Indian soldiers “retaliated strongly” in Tangdhar sector along the Line of Control dividing the Himalayan region between the two nuclear-armed rivals, said Col. Rajesh Kalia, an Indian army spokesman. He said three civilians were also injured in the Pakistani firing.
Kalia called it an “unprovoked” violation of a 2003 cease-fire accord between India and Pakistan.
Pakistan did not immediately comment.
Kalia claimed India's retaliation caused “heavy damage and casualties to (the) enemy.”
India and Pakistan have a long history of bitter relations over Kashmir, which both claim. The renewed fighting comes amid the ongoing lockdown in Kashmir after India stripped the region of its semi-autonomy in early August.

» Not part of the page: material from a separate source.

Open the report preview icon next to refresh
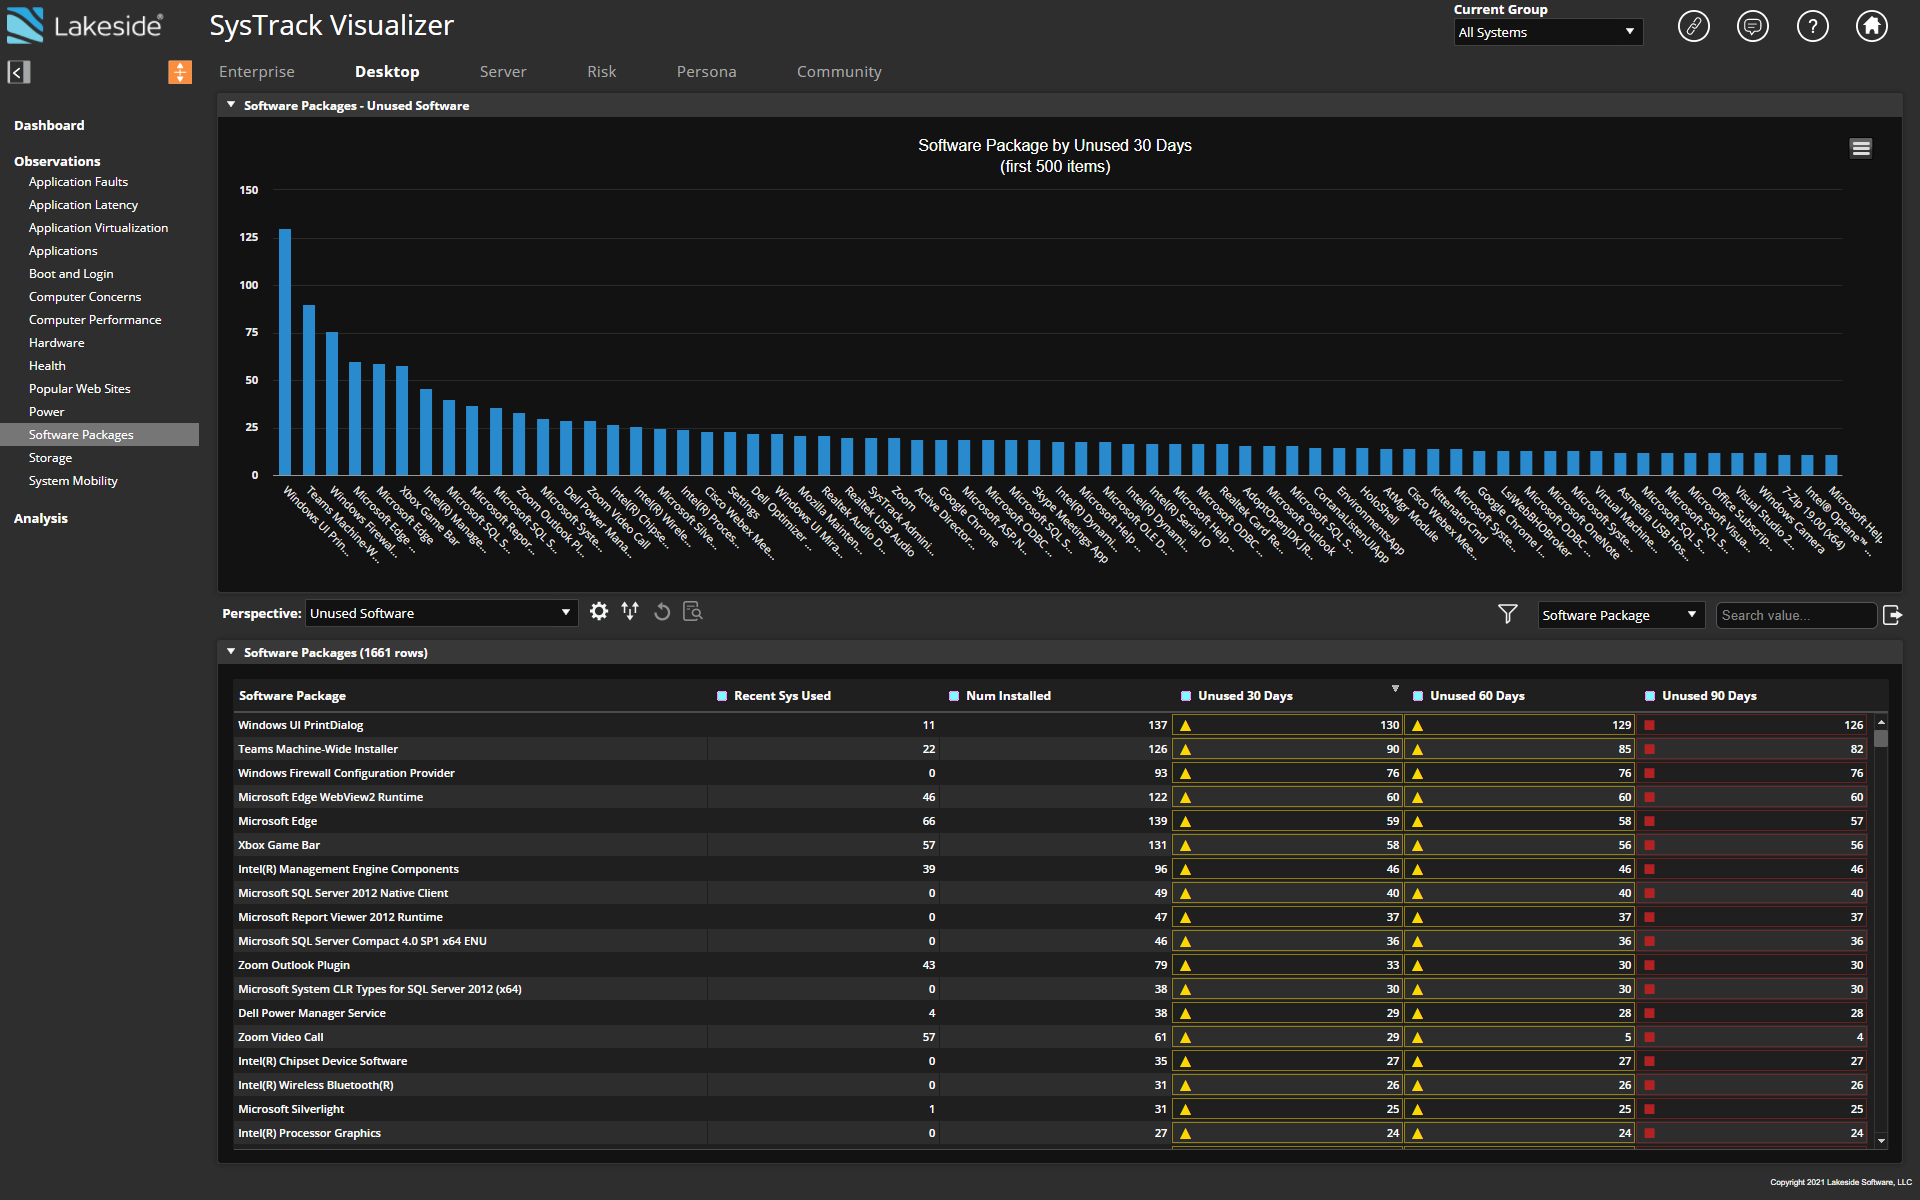 691,611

Since then, soldiers from the rival nations have regularly engaged in cross-border shelling and firing along their de-facto frontier in Kashmir, where rebel groups fight for the territory to be united either under Pakistani rule or as an independent country. In the past, each side has accused the other of starting the hostilities in violation of the 2003 accord.
India accuses Pakistan of arming and training anti-India rebels, and also helping them by providing gunfire as cover for incursions into the Indian side.
Pakistan denies this, saying it offers only moral and diplomatic support to Kashmiris who oppose Indian rule.
Rebels have been fighting Indian rule since 1989. Nearly 70,000 people have been killed in the armed uprising and the ensuing Indian military crackdown.
On Aug. 5, India's Hindu nationalist-led government headed by Prime Minister Narendra Modi stripped Kashmir of its semi-autonomous status and imposed a strict crackdown, sending in tens of thousands more additional troops to a region which is already one of the highest militarized zones in the world. India has arrested thousands of activists and separatist leaders in the days leading up to and after the revoking of Kashmir's special status.
More than two months later, the region remains under a communications blockade. Authorities have restored landline services and some cellphones, but the internet remains suspended.